====== EXTRAIT CHOISI ======

Vous savez que les coaches aiment à aider leurs clients à ouvrir de nouvelles perspectives (voir Changez de perspective). Je me réjouis toujours quand je vois cela advenir quelque part dans le monde, en tout petit ou en très grand, chaque pas dans cette direction étant un pas de géant. Voilà pourquoi je voudrais aujourd’hui vous proposer de vous réjouir avec moi. Dans notre pays si enclin à la mélancolie (que mes lecteurs qui me font l’honneur et le bonheur de me lire du Chili, du Brésil, du Liban ou de Birmanie me pardonne l’apparence de franco-centrisme de cet article, vous allez vite sentir ce qu’il peut avoir d’universel), dans notre pays donc, voilà qu’aujourd’hui j’ai vu ou entendu des gens penser « en dehors de la boite », et pour le meilleur.
Je commencerai par deux exemples saisis au fil de l’actualité : d’abord ces deux maires qui décident de fusionner leurs communes après s’être rendu compte qu’ils menaient des projets similaires à quelques centaines de mètres les uns des autres, et qui acceptent de prendre le risque de perdre leur mandat aux prochaines élections, puisqu’il n’y aura plus qu’un seul « patron » alors, ces deux hommes (ou femmes je ne sais pas) font non seulement preuve de courage, mais aussi, surtout, de créativité, à un moment où la situation économique impose des restrictions budgétaires à chaque niveau du pays. Peut-être pensez-vous que fusionner deux communes n’a rien de très novateur ? La créativité repose ici dans la capacité de ces deux personnes, et des conseils municipaux qui les entourent, à penser autrement, à sortir du schéma budgétaire d’allocation des ressources pour élargir la perspective, remettre en cause des besoins qui semblaient sans doute acquis, des frontières anciennes, des façons d’envisager les choses tellement ancrées que cette action en apparence simple est pourtant unique, ou à tout le moins suffisamment exceptionnelle pour faire les titres de la presse nationale. Loin de moi l’idée d’indiquer aux maires de France la marche à suivre, mais je suis heureuse de voir que certains, plutôt que de se poser en victimes d’une situation économique malheureusement aussi difficile à modifier que défavorable, trouvent au contraire des solutions généreuses et différentes.

====== DONNÉES ENREGISTRÉES ======

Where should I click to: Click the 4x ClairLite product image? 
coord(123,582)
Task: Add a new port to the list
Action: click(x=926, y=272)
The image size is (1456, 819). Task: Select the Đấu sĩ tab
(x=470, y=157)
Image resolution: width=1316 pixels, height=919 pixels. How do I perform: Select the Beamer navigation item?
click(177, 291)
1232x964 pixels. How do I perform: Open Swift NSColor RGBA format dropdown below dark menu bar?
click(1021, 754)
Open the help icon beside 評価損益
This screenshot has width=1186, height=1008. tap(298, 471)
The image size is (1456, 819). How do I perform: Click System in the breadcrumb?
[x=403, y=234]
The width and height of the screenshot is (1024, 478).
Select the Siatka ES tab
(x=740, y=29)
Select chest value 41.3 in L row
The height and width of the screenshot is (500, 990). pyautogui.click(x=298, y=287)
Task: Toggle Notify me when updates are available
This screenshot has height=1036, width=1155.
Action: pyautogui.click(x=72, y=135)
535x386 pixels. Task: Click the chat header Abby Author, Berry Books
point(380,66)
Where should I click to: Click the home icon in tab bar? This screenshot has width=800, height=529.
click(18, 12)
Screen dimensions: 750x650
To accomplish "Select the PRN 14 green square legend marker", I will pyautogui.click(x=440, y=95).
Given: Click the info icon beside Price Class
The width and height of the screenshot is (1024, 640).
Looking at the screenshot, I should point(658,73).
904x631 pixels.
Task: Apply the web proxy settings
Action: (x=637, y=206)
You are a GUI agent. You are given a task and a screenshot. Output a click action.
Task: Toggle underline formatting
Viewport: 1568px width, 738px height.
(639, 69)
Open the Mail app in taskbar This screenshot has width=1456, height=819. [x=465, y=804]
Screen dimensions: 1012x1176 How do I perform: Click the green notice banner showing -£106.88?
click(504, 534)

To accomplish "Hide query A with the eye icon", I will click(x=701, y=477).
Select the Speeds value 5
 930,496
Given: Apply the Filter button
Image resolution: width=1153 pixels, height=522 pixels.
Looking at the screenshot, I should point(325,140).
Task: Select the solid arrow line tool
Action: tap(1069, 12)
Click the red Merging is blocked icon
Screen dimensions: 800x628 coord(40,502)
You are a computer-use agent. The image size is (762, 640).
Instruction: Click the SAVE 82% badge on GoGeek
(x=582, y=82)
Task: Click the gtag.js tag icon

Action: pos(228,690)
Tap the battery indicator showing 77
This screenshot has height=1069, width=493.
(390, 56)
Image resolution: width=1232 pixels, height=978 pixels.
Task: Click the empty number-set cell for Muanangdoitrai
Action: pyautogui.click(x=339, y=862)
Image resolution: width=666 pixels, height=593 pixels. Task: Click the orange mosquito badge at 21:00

======

CONSIGNE 1 - D'après le texte sur les nouvelles perspectives, pourquoi la fusion des deux communes relève-t-elle de la créativité, alors qu'elle ne semble pas très novatrice ? Répondez en une à trois phrases.
CONSIGNE 2 -
Indiquez si chacune des affirmations suivantes concorde avec le texte sur les nouvelles perspectives, en répondant par oui ou par non et en citant les mots décisifs du texte :
(a) L'auteur affirme avec certitude que les deux maires sont des hommes.
(b) Les deux maires menaient des projets semblables à peu de distance l'un de l'autre.
(c) La fusion des deux communes a fait les titres de la presse nationale.
CONSIGNE 3 - Poursuivez le texte sur les nouvelles perspectives à partir de sa dernière phrase.

RÉSULTAT 1 - La créativité tient à la capacité des deux maires et de leurs conseils municipaux à penser autrement. Ils sortent du schéma budgétaire d'allocation des ressources pour élargir la perspective et remettent en cause des besoins qui semblaient acquis, des frontières anciennes et des façons de voir très ancrées. C'est pourquoi ce geste simple en apparence est assez exceptionnel pour faire les titres de la presse nationale.

RÉSULTAT 2 -
(a) Non : « ces deux hommes (ou femmes je ne sais pas) ».
(b) Oui : « ils menaient des projets similaires à quelques centaines de mètres les uns des autres ».
(c) Oui : « suffisamment exceptionnelle pour faire les titres de la presse nationale ».

RÉSULTAT 3 -
Le hasard (ou le congrès des maires de France qui s’ouvre aujourd’hui je crois) met à l’honneur une deuxième « histoire de maire » : celle de la municipalité de Grenoble, qui prévoit d’ôter les panneaux d’affichage publicitaire pour les remplacer par des arbres (ou de la publicité locale). Il y a certainement matière à débat. La démarche est-elle totalement dépourvue d’intentions cachées ou de biais politique, sans doute pas. Mais enfin elle a le mérite de proposer un autre modèle, de nous obliger à voir ce que nous assimilions inconsciemment depuis si longtemps, de susciter un nouveau regard sur la ville, de réhabiliter l’humain et le proche.
Rien ne dit que ces deux expériences ne seront pas finalement remises en cause. Mais en chemin, elles auront certainement donné le jour à de nombreux apprentissages, qui à leur tour permettront de nouvelles idées, une créativité réelle, des certitudes aussi, auxquelles d’autres communes plus frileuses n’accèderont jamais. Car l’échec a de nombreuses vertus, la première étant de montrer le chemin de la réussite.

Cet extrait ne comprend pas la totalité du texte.